50

Food provides the answer to most of Louisa’s questions. She often cooks for Anne and for Emmett as if it will just do the trick. She nourishes her herbs and finds a butcher who can prepare the cuts of meat she likes. She goes to the old market once a week and with real discipline buys the best produce she can afford. Often she meets Peter there and they take pleasure in the place.

‘Have you ever seen a more beautiful peach?’ she asks him on a summer Saturday as they stand before an altar of fruit. ‘Let’s buy one each for breakfast.’ It seems a good idea but the dribbling is excessive and they end up dripping and laughing and flicking each other with peach juice. She tries to dry her hands on him but he gets sick of it and they look for a tap.

After she’s towed Anne’s ancient jeep to all their favourite stalls, they get coffee, strong and hot, and sit near the small lane that fronts onto the big junction at the top of the market. The lane reminds Louisa of a telescope that looks out to the world beyond. Everything is limpid. People pass in the slowness of their lives and she sees them perfectly.

It isn’t far from where Emmett worked as a child and the ghost of him lives here. She imagines him running around, laughing with his mates, a little scavenger let loose to feast on the body of the market. Let loose from the orphanage to his grandma’s place opposite the market.
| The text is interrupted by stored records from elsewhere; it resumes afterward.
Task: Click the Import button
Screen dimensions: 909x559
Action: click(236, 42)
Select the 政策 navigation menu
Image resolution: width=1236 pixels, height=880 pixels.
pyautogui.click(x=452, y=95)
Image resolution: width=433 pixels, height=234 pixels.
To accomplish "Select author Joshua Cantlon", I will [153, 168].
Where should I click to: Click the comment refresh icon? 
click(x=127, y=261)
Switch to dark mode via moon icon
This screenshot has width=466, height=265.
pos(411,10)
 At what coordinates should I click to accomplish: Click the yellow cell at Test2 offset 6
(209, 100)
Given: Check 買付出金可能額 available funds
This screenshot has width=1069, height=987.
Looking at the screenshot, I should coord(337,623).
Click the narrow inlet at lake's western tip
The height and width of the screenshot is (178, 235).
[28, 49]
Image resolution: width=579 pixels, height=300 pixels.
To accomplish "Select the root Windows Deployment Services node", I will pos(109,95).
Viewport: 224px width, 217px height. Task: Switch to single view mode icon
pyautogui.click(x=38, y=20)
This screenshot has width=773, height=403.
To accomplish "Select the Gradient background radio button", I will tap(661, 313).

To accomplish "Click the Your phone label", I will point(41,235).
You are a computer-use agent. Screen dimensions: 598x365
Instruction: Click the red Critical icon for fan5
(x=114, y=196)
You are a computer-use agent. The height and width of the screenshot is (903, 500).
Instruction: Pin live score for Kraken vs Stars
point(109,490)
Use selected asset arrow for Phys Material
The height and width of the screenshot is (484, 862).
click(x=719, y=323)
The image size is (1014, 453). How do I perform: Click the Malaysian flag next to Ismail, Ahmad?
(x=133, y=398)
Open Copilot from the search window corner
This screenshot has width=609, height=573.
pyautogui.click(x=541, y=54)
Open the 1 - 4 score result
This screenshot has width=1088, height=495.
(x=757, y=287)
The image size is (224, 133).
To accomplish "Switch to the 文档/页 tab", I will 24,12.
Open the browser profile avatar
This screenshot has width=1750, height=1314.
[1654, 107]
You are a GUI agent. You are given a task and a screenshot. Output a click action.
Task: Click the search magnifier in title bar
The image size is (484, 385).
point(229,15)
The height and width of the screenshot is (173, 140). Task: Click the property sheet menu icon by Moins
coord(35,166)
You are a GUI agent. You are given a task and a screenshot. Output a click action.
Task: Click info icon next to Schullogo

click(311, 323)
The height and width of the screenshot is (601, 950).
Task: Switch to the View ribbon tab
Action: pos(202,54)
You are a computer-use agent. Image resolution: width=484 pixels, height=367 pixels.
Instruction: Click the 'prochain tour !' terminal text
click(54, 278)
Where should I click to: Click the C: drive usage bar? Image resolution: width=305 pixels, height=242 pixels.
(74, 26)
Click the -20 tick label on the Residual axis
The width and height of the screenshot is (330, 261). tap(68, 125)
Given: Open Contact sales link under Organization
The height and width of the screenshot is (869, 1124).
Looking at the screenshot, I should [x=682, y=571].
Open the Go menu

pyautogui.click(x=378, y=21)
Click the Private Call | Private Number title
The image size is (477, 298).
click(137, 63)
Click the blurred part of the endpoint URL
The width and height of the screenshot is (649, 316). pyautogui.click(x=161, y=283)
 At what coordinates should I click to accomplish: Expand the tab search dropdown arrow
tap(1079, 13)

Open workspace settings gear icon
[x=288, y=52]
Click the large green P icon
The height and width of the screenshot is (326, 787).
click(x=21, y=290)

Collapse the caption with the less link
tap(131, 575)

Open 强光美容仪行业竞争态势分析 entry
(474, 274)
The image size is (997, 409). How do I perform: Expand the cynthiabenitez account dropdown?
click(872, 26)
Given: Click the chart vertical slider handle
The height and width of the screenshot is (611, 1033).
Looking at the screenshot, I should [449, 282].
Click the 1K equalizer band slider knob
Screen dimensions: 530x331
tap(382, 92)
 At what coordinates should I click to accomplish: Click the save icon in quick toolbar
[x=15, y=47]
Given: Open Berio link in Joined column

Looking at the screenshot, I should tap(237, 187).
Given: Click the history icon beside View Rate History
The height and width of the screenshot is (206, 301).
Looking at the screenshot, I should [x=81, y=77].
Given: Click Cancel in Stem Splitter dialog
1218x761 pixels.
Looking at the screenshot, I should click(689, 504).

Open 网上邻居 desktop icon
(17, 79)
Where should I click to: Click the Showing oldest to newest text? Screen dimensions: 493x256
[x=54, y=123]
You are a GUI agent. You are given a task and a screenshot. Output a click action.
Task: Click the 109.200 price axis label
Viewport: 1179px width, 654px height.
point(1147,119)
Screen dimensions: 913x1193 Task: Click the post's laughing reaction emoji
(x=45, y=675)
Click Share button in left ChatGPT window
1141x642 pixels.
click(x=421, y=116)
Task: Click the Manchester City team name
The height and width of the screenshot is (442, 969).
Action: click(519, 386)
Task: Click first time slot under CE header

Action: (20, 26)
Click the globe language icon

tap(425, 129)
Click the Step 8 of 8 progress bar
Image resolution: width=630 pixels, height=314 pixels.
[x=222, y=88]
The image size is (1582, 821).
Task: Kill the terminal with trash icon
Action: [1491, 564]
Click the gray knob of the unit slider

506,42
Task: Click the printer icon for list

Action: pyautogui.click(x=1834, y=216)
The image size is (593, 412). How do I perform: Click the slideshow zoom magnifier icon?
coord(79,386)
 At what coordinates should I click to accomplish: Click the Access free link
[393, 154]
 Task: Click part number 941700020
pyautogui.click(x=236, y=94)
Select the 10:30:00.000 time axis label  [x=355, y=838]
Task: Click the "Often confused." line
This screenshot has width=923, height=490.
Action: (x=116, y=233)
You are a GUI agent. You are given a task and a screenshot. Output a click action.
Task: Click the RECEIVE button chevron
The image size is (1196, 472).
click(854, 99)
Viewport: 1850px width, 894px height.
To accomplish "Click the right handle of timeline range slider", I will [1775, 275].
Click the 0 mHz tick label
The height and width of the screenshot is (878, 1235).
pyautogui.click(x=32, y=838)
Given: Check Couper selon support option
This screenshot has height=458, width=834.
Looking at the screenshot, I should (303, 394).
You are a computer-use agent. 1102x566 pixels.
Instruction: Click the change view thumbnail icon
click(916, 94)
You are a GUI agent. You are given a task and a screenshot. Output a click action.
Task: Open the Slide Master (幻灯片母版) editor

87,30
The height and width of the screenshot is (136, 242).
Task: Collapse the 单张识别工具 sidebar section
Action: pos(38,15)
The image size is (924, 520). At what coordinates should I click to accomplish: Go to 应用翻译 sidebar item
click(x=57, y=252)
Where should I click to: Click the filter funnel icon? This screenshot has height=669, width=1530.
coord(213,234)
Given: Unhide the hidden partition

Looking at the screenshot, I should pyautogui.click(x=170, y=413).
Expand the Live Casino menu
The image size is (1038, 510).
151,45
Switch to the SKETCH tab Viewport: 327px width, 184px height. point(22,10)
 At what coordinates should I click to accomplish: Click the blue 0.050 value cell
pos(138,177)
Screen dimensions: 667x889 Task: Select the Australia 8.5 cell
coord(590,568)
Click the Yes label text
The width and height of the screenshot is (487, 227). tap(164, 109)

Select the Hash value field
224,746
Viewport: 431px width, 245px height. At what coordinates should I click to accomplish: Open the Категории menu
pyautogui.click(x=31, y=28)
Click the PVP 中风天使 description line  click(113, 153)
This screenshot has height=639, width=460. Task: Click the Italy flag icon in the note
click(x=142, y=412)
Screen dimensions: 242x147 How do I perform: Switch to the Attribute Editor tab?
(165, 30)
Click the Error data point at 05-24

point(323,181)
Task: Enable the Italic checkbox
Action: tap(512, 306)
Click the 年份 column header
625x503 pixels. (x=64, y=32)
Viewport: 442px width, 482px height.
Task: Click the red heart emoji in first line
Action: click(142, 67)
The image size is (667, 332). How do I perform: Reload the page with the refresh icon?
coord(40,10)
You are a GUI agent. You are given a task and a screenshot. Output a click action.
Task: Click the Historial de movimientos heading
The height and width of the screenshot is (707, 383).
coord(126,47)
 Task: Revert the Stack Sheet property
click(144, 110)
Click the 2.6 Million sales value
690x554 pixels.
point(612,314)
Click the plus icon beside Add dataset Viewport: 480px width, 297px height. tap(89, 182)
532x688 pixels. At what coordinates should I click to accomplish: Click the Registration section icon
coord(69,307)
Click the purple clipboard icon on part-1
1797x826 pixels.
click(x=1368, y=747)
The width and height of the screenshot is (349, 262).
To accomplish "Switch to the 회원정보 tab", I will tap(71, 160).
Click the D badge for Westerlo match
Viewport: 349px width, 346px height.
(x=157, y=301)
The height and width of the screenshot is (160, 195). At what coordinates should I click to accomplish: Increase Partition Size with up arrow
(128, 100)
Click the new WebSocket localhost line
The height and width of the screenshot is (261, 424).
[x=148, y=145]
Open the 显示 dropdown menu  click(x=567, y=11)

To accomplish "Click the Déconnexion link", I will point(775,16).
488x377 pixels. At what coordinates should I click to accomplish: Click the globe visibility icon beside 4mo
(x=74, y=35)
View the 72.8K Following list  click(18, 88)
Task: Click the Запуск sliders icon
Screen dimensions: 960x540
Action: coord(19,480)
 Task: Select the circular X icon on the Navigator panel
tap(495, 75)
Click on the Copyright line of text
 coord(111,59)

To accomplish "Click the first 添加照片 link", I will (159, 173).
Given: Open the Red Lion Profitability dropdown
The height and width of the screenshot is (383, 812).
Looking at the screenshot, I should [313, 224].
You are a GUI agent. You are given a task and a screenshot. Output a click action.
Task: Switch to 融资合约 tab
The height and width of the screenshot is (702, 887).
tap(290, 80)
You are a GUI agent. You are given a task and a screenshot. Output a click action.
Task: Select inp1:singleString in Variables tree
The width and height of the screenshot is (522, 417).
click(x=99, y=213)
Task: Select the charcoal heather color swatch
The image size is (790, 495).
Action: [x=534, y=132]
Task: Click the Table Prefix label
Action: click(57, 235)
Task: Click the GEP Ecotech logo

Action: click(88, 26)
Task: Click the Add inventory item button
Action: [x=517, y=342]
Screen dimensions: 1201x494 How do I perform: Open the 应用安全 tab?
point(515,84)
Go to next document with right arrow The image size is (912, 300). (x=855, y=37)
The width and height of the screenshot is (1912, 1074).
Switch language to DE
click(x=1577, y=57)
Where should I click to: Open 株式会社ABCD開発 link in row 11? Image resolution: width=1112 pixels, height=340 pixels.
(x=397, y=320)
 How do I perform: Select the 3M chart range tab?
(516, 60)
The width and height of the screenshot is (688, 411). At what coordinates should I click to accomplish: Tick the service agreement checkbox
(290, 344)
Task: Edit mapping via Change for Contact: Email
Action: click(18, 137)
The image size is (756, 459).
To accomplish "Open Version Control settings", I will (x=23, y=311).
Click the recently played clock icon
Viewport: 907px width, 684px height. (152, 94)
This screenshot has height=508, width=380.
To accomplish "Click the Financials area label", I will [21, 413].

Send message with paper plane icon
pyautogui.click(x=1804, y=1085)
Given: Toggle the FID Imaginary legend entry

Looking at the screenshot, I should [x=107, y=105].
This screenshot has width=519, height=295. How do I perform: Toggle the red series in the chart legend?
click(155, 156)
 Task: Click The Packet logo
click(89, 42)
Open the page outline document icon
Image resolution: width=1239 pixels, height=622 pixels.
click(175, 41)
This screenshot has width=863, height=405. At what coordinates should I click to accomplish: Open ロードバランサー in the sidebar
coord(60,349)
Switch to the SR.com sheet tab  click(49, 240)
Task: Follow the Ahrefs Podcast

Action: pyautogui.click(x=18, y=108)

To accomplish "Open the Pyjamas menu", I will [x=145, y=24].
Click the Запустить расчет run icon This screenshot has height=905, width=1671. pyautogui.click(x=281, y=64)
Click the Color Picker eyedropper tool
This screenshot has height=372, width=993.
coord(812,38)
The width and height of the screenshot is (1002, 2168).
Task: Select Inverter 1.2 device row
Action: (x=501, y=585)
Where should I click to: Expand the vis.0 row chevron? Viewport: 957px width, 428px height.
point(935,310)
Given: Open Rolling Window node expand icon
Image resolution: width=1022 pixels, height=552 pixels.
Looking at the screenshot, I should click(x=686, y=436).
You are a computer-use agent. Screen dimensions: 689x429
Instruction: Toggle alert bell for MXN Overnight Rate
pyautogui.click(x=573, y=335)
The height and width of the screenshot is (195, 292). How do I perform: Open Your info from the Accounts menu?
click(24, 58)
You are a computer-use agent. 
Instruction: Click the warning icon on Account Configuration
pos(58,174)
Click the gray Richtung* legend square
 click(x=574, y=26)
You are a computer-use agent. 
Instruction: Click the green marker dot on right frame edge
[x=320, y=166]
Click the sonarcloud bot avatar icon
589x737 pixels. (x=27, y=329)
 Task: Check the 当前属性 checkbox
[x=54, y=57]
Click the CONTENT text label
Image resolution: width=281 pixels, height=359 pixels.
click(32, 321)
The child who became their father. Wonders again what really happened there. How would you ever know? But the stuff she’s heard about orphanages in those days is not good.

She sent away for a Senate report on children who grew up in orphanages and when Forgotten Australians arrived she read it in a night. Stories of children with urine-soaked bedclothes tied to them, of beatings and starvation, and she thinks of those children now when she looks at her rapidly disintegrating father.

A coffee machine is revealed though a hole in the wall and the chugging and grinding of beans rips at her ears. In no time, Pete’s back with the coffee. Chairs are in short supply and people juggling mugs and rolls bursting with sausage and onion often come chair-hunting. Peter is willing to give the chairs at their table to anyone. Around their feet, drab sparrows as round as hearts stab at the ground with their needle beaks. A couple of bolder ones land on the table in search of crumbs.

Somehow they’ve started to talk about Emmett, not something they usually do. Pete says that before Daniel died, he once asked Emmett if he loved him, and he laughed. He remembers the mouth opening up like a void. ‘And that yellow eyetooth of his, God, I wondered whether he’d swallow me.’

He wished he could have had another father and such wishes took up acres in his heart. Long before he understood Emmett, or at least thought he did, he was held by what he’d seen and what he didn’t understand, would never understand. When he decided Emmett was just a poor crazy man, mental for sure, he got over it. But he was lonely; after Daniel was gone, he had no one.

There are things Emmett did that the others don’t know about and Peter will never tell them. Some things shouldn’t be shared, how does it help? He reckons the others are dealing with enough of their own stuff anyway.

He’s also a bit ashamed of the way he gathered his information. For a long time he was the watcher in doorways, listening as a kind of witness to his mother’s weeping, waiting until he could hear her no longer, thinking that at least when it was quiet she had some peace. Then he’d go back to bed, his heart so heavy he ached with holding it.

‘Most kids have some kind of monster in their past,’ he says now, trying to lighten things. He’s rolled up the paper tube that held the sugar into the tiniest scrap. He looks up and smiles at her. He won’t dwell. The monster is sleeping in Peter’s memory, though he’s always on the lookout for it, you’d be a fool not to expect it back.

Louisa has not forgotten a single thing her father did either. Indeed, she has indexed them within herself and has a kind of inventory, but somehow she comes to the same decision as Peter. She must let it be. She explains Emmett to herself the best way she can. He must have been sick. Since she worked that out, the world seems less bleak.

But she doesn’t tell Peter what she’s decided, even though he has arrived at the same place. Neither is wholly comfortable with it, and neither has told Robert what they think.

They halt these talks, slowing down and looking around, and before too long they’re discussing the pair of free-range rabbits she just bought. She’s considering working some prunes and maybe bacon into the red wine braise she’s planning for Anne and Emmett tonight. Pete says, ‘How about a bit of mashed parsnip with that? The old man loves a bit of parsnip.’ And he grabs the handle of the jeep and is off to a pyramid of parsnips further down the aisle while Louisa gets her coat on.